* SUPPLIED PASSAGE *
In Singapore, a co-curricular activity (CCA), previously known as an extracurricular activity (ECA), is a non-academic activity that all students must undertake as part of their education. 

Introduced by the Ministry of Education (MOE), CCAs are strongly encouraged at the primary and post-secondary level but compulsory at secondary level. 

Students can choose from 4 categories: clubs and societies, physical sports, uniformed groups, and visual and performing arts. They may also start their own activities with the school’s approval. Anyone offering enrichment activities to schools must be registered with the MOE. 

The idea behind extracurricular activity is to broaden the child's experience and encourage the development of civic and personal values.

Structure of the CCA programme
CCA choices vary widely from school to school, although schools at each education level are required to conform to national standards prescribed for that level. Co-curricular activities includes all those activities which needs mind, heart and hand coordination. Such activities include indoor or outdoor games, solving puzzles, collages, drawing, dancing, singing, mimicry, knitting, cooking and so on. The range of CCA choices available increases at each education level.

CCA is strongly encouraged in the primary and post-secondary education level. It is however compulsory in secondary education level.

In secondary schools, CCAs are treated more seriously. Students are required to pick at least one Core CCA to join at Secondary One. Belonging to a Core CCA is compulsory, and the students may choose a second CCA if they wish. If the student excels and achieves results in their CCA, 1 to 2 'O' Level points are removed from the examination aggregate (a lower aggregate indicates better marks) at the end of the fourth/fifth year. Although the marks are few, it is believed by many that they may make a difference when the students are considered for the most popular post-secondary educational institutions. For example, one minimum prerequisite for admission to the Raffles Institution at Year Five, via the 'O' Levels, is an already perfect score with the maximum of 4 points removed.

The activities available as CCA choices can be divided into 4 key categories:

 Clubs & Societies
 Physical Sports
 Uniformed Groups
 Visual & Performing Arts

Structure of typical CCAs

CCAs are held outside of curriculum hours and the activities partaken depend on the nature of the particular CCA. For example, uniformed groups do foot drills and team-building exercises.

* REQUIREMENT *
Continue the passage above on co-curricular activities in Singapore schools, picking up right after its final sentence.

* DATA SECTION *
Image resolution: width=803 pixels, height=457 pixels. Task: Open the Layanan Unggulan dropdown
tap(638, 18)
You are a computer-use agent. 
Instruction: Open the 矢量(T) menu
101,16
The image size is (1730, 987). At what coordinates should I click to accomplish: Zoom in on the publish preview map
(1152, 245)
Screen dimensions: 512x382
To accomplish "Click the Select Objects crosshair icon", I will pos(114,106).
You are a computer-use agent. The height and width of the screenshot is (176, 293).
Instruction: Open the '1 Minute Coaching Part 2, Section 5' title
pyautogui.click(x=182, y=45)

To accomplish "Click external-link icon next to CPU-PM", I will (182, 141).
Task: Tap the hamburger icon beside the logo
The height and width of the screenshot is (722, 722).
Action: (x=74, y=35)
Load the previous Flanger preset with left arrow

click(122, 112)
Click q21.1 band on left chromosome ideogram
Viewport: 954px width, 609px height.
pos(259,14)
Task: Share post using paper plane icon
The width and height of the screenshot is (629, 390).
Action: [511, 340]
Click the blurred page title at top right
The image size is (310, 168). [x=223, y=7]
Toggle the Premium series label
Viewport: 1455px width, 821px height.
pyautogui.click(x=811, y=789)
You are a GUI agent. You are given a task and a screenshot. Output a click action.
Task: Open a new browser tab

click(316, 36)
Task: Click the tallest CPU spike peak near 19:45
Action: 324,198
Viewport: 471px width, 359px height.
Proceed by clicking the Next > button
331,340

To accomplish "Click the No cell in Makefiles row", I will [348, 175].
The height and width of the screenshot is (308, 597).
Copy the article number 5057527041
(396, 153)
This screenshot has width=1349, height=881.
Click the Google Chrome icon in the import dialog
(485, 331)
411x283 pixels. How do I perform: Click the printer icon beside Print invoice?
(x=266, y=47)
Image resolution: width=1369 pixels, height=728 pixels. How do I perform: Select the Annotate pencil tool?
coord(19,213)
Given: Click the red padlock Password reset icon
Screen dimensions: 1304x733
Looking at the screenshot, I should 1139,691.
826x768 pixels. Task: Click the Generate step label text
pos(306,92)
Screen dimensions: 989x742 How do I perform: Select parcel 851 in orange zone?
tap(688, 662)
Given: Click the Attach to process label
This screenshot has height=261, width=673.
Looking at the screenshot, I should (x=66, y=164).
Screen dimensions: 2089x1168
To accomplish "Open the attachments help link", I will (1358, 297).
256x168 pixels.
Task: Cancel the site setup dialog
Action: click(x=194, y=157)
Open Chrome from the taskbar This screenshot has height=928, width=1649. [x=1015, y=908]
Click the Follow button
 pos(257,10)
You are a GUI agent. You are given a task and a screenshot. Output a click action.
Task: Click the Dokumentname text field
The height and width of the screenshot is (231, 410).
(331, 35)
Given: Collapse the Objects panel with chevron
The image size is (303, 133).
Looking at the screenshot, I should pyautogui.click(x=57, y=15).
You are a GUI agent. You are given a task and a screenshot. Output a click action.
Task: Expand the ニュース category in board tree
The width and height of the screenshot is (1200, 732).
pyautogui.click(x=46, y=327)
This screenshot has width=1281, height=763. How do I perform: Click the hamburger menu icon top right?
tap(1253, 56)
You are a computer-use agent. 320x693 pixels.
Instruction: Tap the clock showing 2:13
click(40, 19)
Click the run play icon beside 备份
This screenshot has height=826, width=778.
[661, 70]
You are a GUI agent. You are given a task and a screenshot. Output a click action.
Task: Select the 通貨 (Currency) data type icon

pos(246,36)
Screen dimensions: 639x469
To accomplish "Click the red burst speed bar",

* OUTPUT FOR THIS TASK *
Many alumni return to their alma mater after graduation to help impart what they have learned to their juniors. Some do so within a formal framework, such within the uniformed groups (where ex-cadets are appointed as cadet officers) or as part of the Voluntary Adult Leader scheme (for those above age 20). Others do so on a casual basis.

Competitions
Many CCA-related competitions are held in Singapore, creating a competitive environment which provide CCA groups an objective to work towards.

The Ministry of Education organises competitions for competitive sports at the zonal and national level, respectively the yearly Zonal and National Schools Competitions. MOE also organises the biennial Singapore Youth Festival (SYF) for the Aesthetics CCAs.

List of CCAs

Student associations
Prefectorial Board
Students' Council
The Peer Support Board
The Junior and Senior Leaders Board
The Civics Tutorial Council / Monitor / Class Leaders' Council
The House Committee
Technology Student Association (TSA)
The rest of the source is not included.